After rallying by as much as 9.6% last Thursday, following the announced completion of the $1.1bn sale of its US business, Main Event Entertainment, Ardent Leisure (ASX: ALG) found itself trading materially lower today.
A fall of today’s magnitude – down -64% at the close - would typically denote something horrendously bad had happened.
However, shareholders can breathe easier knowing today’s share price swan dive has more to do with recent corporate activity.
Following the sale of the Main Event business in the US to Dave & Busters shareholders voted in favour of plans to distribute $455.7m (95 cents per share) in sale proceeds in the form of:
A return of capital of $221m (46 cents per share)
An unfranked dividend of $234.7m (48.9 cents per share)
Based on Wednesday's open of $1.40, the 95 cents distribution represents a whopping 67% yield.
To be eligible for this dividend bonanza, investors had to be on the company register as shareholders by close of play on Monday.
The ex-dividend date is one business day before the Record Date is set.
Today the market witnessed Ardent’s share price fall by as much as dividend, which is by no means unusual.
So exactly why does a share price often drop by the amount the dividends are paid?
Simply put, when a company pays out a dividend, the value of the company is reduced by the amount of the total payout.
That’s because the amount paid out to shareholder’s will diminish the value of the company by a proportionate amount.
However, a dividend’s negative impact on a share price is usually only short term.
While a share price typically recovers some (or all) of the drop after the ex-date, there’s no hard and fast science around the timing.
If the dividend is small (for example only 2%), the reduction could simply get overlooked within the volatility of normal trading activity.
However, given the magnitude of Ardent's dividend payout, investors who bought the stock as part of a dividend capture strategy – which involves buying a stock before it goes ex-dividend and then selling it after it has recovered the payout – may have considerably longer to wait.
One of the keys to successfully executing a dividend capture strategy is to first find stocks that historically recover quickly after committing to a dividend payment.

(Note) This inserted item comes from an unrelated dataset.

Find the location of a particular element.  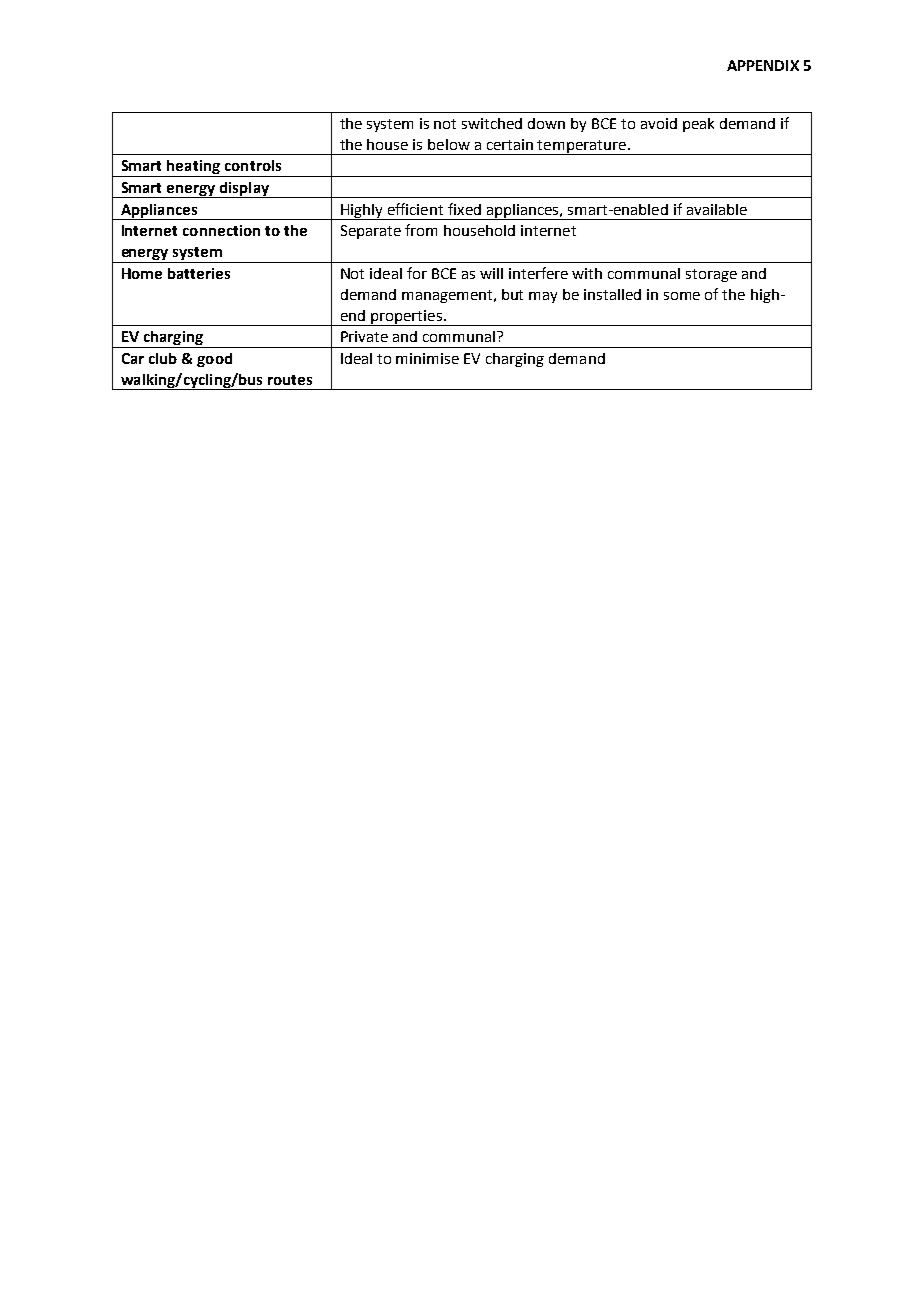

connection is located at coordinates (221, 230).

After offloading Main Event, Ardent Leisure has achieved its goal of concentrating solely on its Australian-based theme parks & attractions business, comprising Dreamworld, WhiteWater World, and SkyPoint.

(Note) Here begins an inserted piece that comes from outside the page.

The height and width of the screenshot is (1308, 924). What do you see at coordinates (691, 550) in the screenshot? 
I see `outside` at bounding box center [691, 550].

Commenting on the selldown of Main Event, the company’s chair, Gary Weiss, noted:
“The sale of Main Event now provides Ardent Leisure with the capital required to support the ongoing recovery, growth and development of our Theme Parks & Attractions business which is the Board’s principal focus.”
"Further investment in this business will better position it to benefit from expected increases in leisure spending, including as a result of increased levels of interstate and international travel to Queensland following the suppressed levels experienced during the COVID-19 pandemic.”